# Predecessor And Successor In BST

Posted: 21 Nov, 2020
Difficulty: Easy

## PROBLEM STATEMENT

#### You have been given a binary search tree of integers with ‘N’ nodes. You are also given 'KEY' which represents data of a node of this tree. Your task is to find the predecessor and successor of the given node in the BST.

##### Note:
``````1. The predecessor of a node in BST is that node that will be visited just before the given node in the inorder traversal of the tree. If the given node is visited first in the inorder traversal, then its predecessor is NULL.

2. The successor of a node in BST is that node that will be visited immediately after the given node in the inorder traversal of the tree. If the given node is visited last in the inorder traversal, then its successor is NULL.

3. The node for which predecessor and successor are to be found will always be present in the given tree.

4. A binary search tree (BST) is a binary tree data structure which has the following properties.
• The left subtree of a node contains only nodes with data less than the node’s data.
• The right subtree of a node contains only nodes with data greater than the node’s data.
• Both the left and right subtrees must also be binary search trees.
``````
##### Input Format:
``````The first line contains an integer 'T' which denotes the number of test cases or queries to be run. Then the test cases follow.

The first line of each test case contains the elements of the tree in the level order form separated by a single space. If any node does not have a left or right child, take -1 in its place. Refer to the example for further clarification.

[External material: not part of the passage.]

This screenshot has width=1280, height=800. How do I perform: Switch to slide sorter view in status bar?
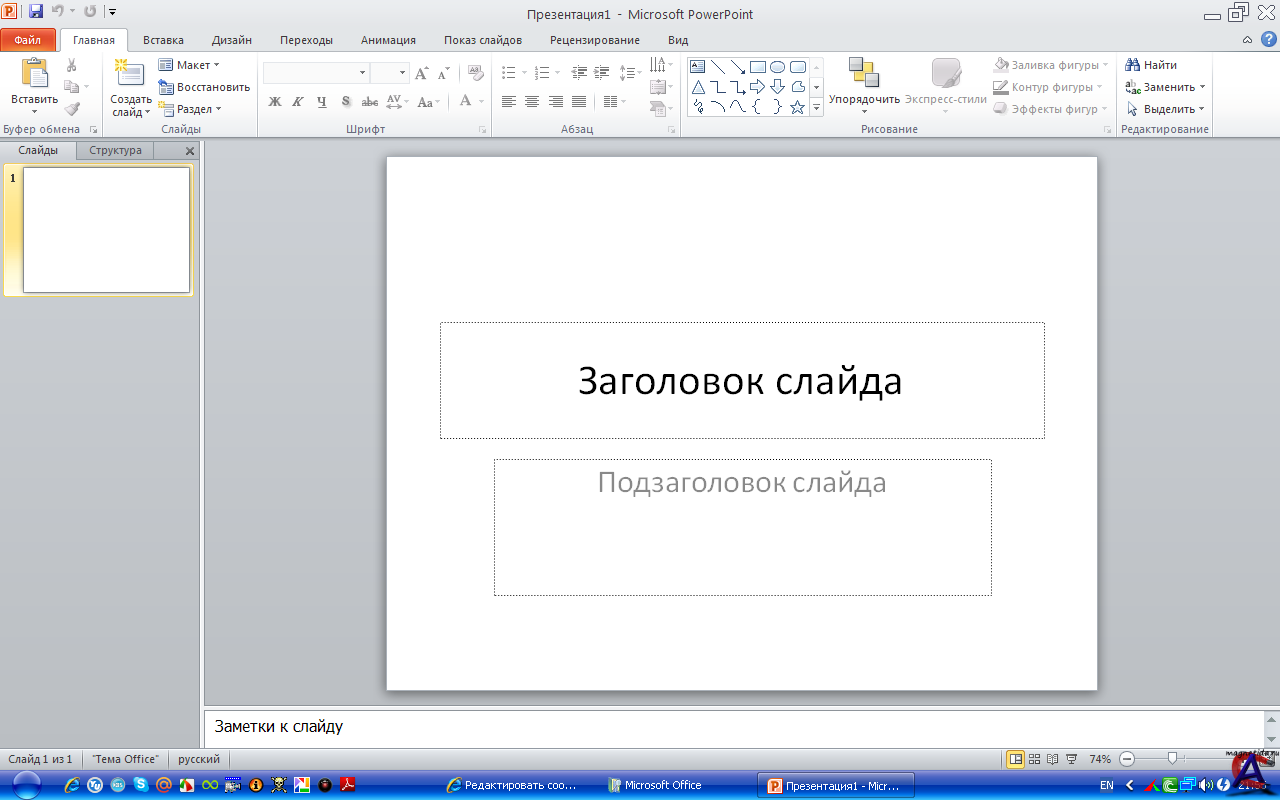point(1035,759)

The second line of each test case contains 'KEY' representing the data of the node for which predecessor and successor are to be found.
``````
##### Example:
``````Elements are in the level order form. The input consists of values of nodes separated by a single space in a single line. In case a node is null, we take -1 in its place.

For example, the input for the tree depicted in the below image would be :
`````` ``````1
2 3
4 -1 5 6
-1 7 -1 -1 -1 -1
-1 -1

Explanation :
Level 1 :
The root node of the tree is 1

Level 2 :
Left child of 1 = 2
Right child of 1 = 3

Level 3 :
Left child of 2 = 4
Right child of 2 = null (-1)
Left child of 3 = 5
Right child of 3 = 6

Level 4 :
Left child of 4 = null (-1)
Right child of 4 = 7
Left child of 5 = null (-1)
Right child of 5 = null (-1)
Left child of 6 = null (-1)
Right child of 6 = null (-1)

Level 5 :
Left child of 7 = null (-1)
Right child of 7 = null (-1)

The first not-null node (of the previous level) is treated as the parent of the first two nodes of the current level.

The second not-null node (of the previous level) is treated as the parent node for the next two nodes of the current level and so on.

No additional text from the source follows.